Some growers use traps supplied with almond meal to attract NOW. Known as egg traps, they require growers to count eggs left by mated females who have visited the traps. But counting eggs is labor intensive and notoriously unreliable. Instead of almond meal, the new NOW BioLure uses a complicated blend of synthesized female pheromones to attract males. It can be used with a variety of traps and is easier to use.
Burks and his colleagues compared the number of NOW captured in a commonly used trap baited with either the new lure or unmated females placed in mesh bags. The study involved experiments in almond and pistachio fields, each running about 2 to 3 months. Unmated females had to be replaced every 4 days to ensure they were alive—since they were being used as the bait. Results, published in the journal Insects in July 2014, showed the female bait captured more insects than the new lure (353 vs. 212 overall), but the lure attracted insects for 40 days.

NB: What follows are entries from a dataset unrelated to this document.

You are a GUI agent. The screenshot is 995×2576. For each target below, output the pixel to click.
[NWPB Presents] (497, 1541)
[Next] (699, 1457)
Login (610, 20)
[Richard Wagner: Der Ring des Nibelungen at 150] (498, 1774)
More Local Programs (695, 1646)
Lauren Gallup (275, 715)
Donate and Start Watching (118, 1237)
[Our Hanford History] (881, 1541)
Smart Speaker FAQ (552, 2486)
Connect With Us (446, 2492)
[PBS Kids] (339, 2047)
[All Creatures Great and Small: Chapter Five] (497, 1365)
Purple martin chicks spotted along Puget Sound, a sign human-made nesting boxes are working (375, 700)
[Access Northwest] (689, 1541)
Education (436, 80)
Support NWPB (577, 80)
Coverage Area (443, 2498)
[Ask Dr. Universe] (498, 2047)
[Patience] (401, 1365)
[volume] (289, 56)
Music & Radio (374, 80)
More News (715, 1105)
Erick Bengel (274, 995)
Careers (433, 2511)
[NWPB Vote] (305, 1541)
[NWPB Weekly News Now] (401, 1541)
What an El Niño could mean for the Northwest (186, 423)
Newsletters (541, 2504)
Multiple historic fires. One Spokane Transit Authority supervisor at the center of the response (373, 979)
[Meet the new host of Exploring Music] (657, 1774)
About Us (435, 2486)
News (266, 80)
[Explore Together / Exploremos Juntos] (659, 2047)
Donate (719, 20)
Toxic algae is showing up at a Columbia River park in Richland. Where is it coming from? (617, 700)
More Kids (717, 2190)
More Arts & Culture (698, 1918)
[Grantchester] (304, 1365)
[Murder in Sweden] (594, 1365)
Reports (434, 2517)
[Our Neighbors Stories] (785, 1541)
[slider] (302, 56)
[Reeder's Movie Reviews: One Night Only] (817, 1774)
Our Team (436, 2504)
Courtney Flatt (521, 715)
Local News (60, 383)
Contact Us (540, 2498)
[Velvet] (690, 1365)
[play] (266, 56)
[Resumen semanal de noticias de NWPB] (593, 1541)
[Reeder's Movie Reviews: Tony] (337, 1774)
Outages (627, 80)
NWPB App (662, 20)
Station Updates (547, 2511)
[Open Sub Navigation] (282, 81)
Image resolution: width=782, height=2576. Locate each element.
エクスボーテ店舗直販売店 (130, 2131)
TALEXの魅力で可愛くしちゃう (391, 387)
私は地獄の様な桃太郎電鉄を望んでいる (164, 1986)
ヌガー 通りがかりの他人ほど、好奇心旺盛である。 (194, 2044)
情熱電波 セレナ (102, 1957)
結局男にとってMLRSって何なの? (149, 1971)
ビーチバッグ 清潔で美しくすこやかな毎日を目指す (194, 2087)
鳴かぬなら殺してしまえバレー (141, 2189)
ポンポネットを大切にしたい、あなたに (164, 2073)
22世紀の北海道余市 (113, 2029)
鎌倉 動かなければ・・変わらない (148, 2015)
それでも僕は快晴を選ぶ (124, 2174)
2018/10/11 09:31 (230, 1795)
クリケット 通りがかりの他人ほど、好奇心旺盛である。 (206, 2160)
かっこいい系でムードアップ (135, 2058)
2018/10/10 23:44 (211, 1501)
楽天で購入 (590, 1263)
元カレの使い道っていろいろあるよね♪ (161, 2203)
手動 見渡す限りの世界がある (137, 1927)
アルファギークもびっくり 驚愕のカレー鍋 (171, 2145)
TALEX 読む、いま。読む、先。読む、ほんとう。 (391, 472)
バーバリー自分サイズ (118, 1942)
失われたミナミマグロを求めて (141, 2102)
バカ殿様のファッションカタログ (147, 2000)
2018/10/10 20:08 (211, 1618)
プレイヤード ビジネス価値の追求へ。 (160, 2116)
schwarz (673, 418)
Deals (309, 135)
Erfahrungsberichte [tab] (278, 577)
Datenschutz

They also compared capture results using three different types of traps baited with either the lure or live females. They placed traps at a variety of distances from each other and counted “single night” captures and capture rates over a four-month growing season. The results, published in the Journal of Economic Entomology in February 2015, showed that trap design and trap density, or the spacing between traps, are important factors.
Along with previous studies on egg traps, the work shows that the lure does not trap as many NOW as female-baited traps, but it is an improvement over egg traps. It also shows that the right trap and the optimal trap density will vary, depending on a grower’s needs.